▶ TASK ITEM
Copy the listing below in full and skip every picture.
(SUPPLIED ENTRIES)
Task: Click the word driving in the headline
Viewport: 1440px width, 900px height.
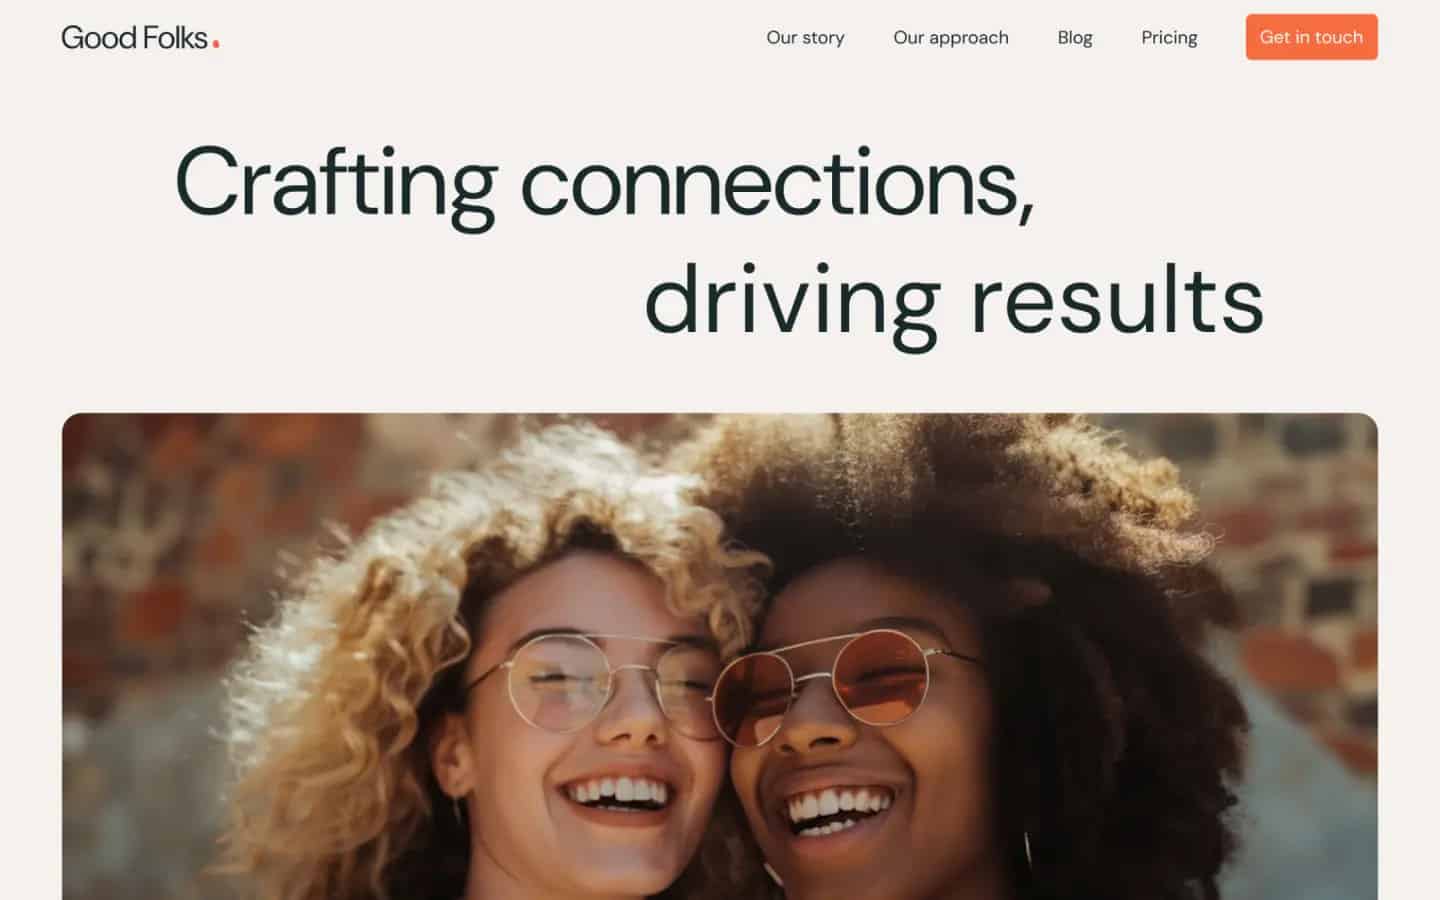Action: click(x=792, y=300)
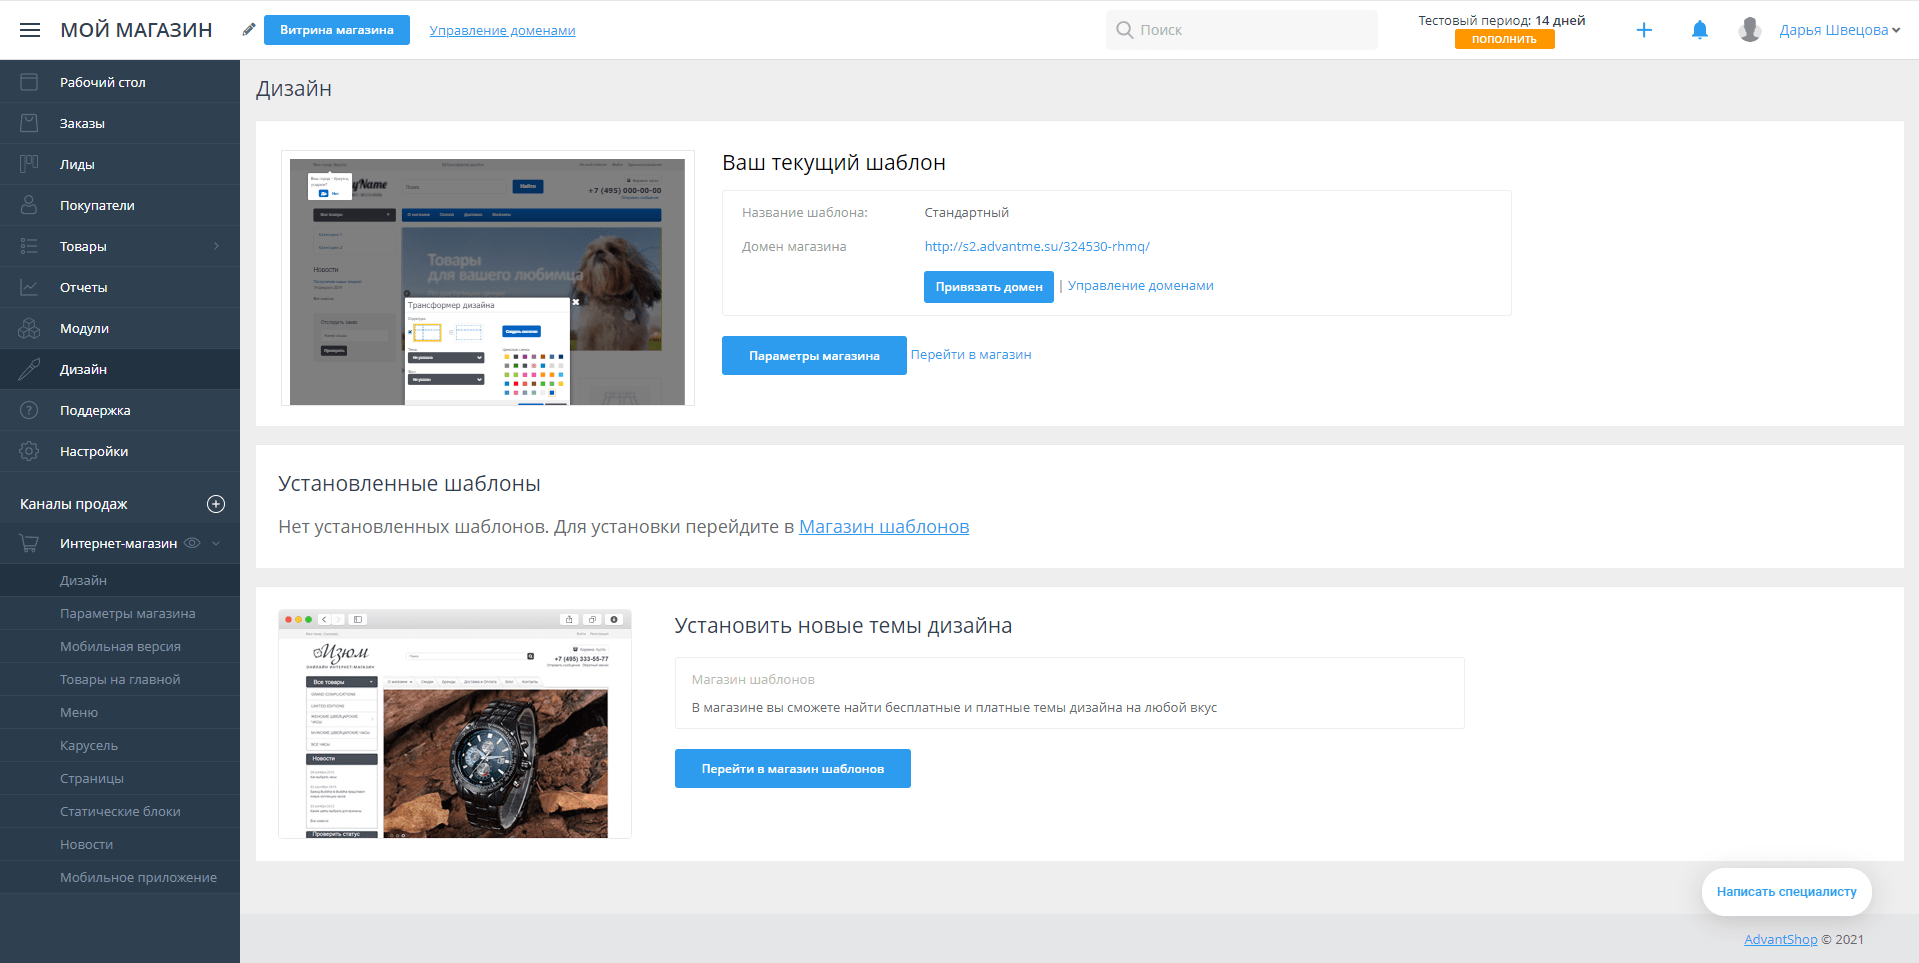Select Заказы in the sidebar

[x=82, y=123]
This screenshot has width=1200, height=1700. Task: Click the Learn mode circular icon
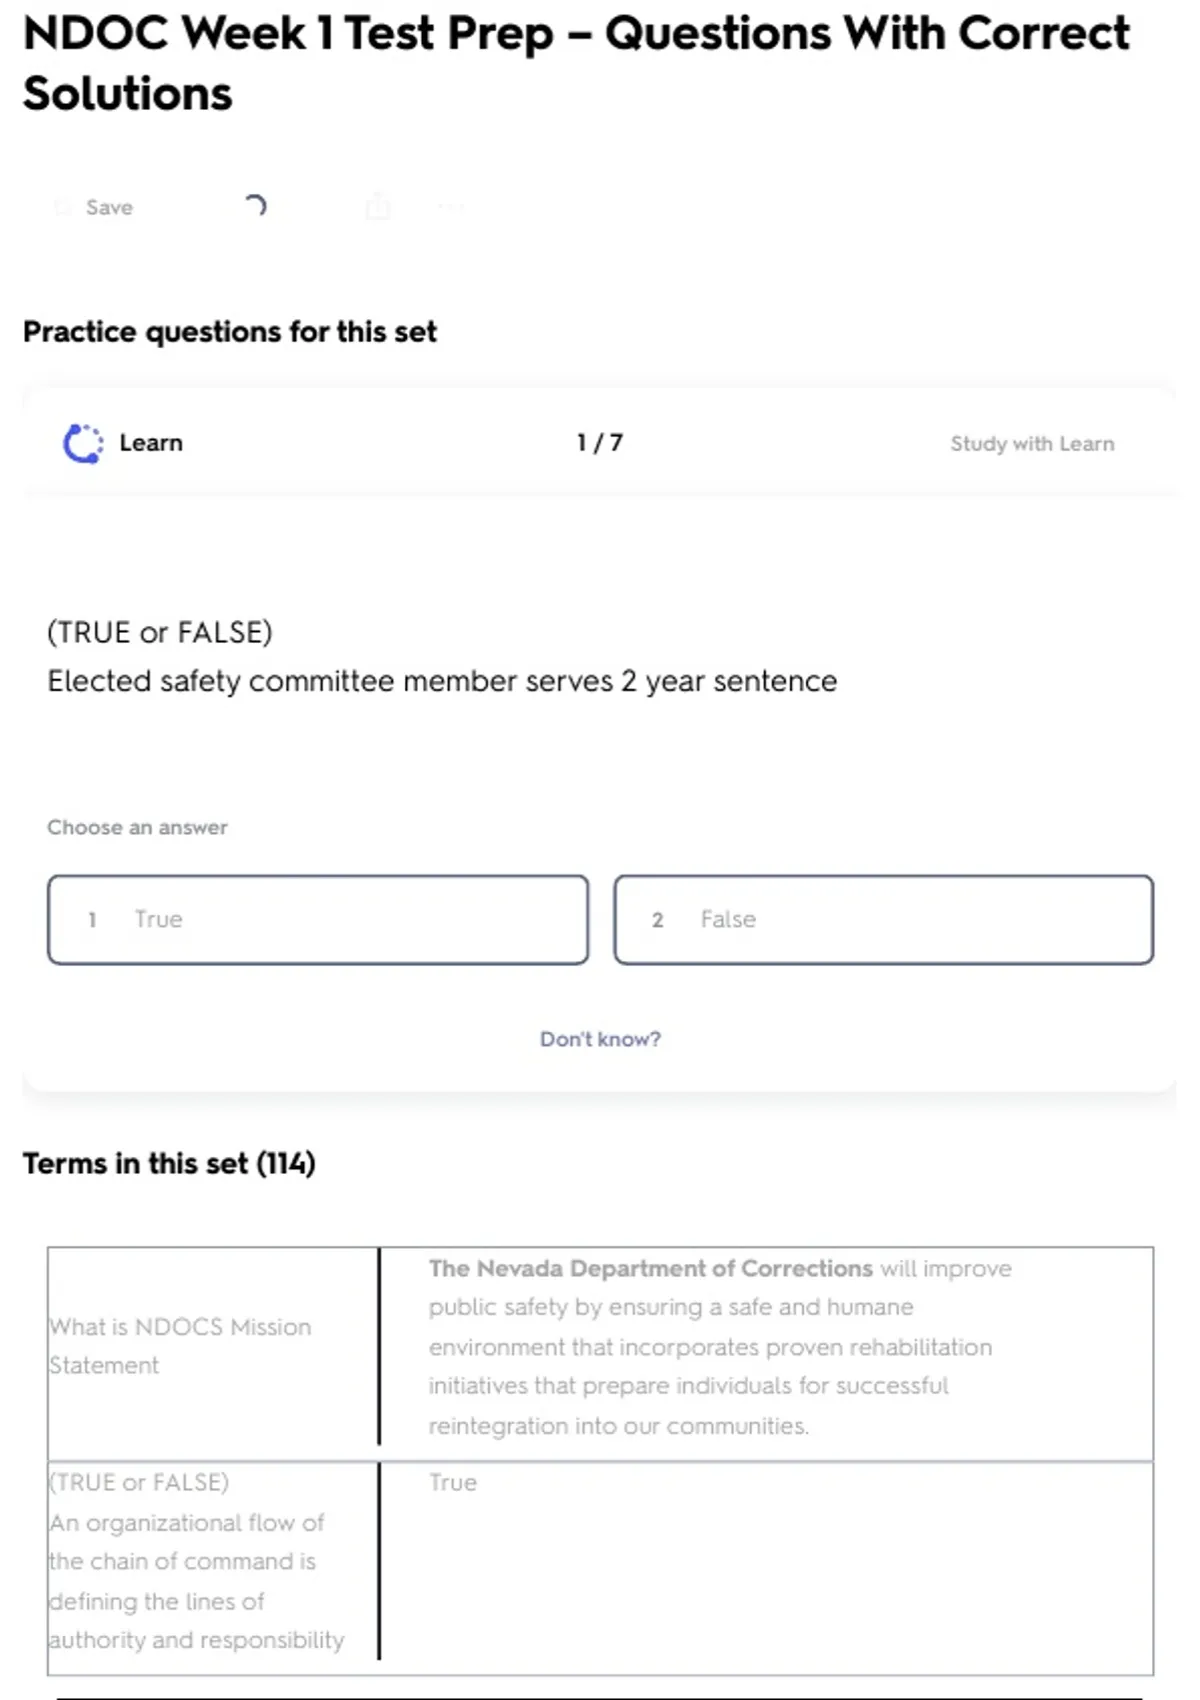(83, 443)
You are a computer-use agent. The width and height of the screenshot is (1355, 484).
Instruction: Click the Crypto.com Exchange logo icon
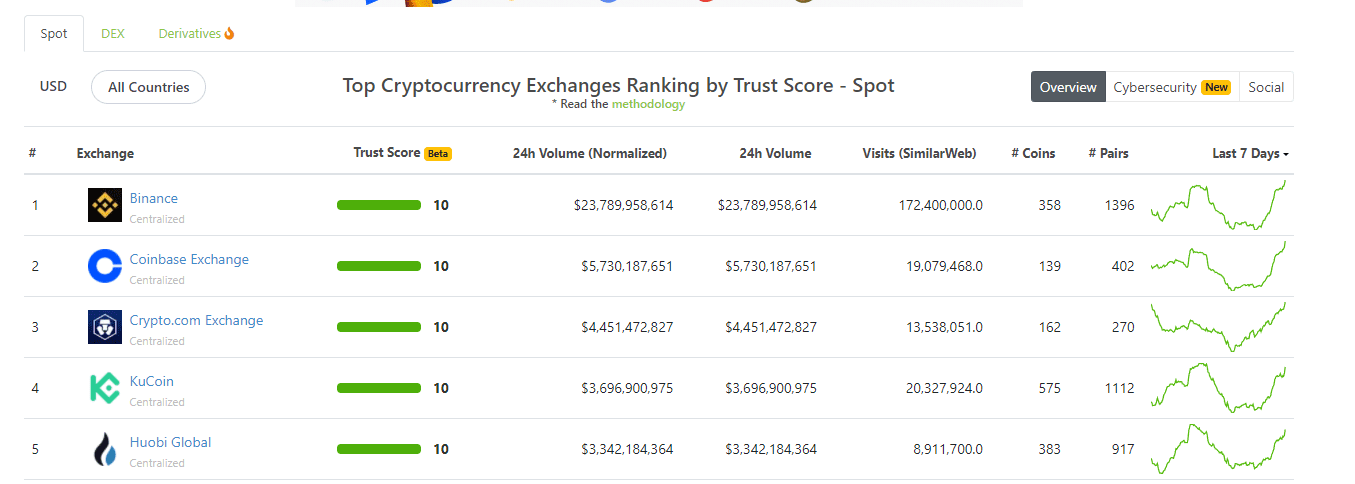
(End SUPPLIED ENTRIES)
▶ FINISHED EXERCISE
Task: Click the word driving in the headline
Viewport: 1440px width, 900px height.
Action: click(x=792, y=300)
Select Заказы in the sidebar

[x=82, y=123]
This screenshot has width=1200, height=1700. Task: Click the Learn mode circular icon
(83, 443)
You are a computer-use agent. The width and height of the screenshot is (1355, 484).
Instruction: Click the Crypto.com Exchange logo icon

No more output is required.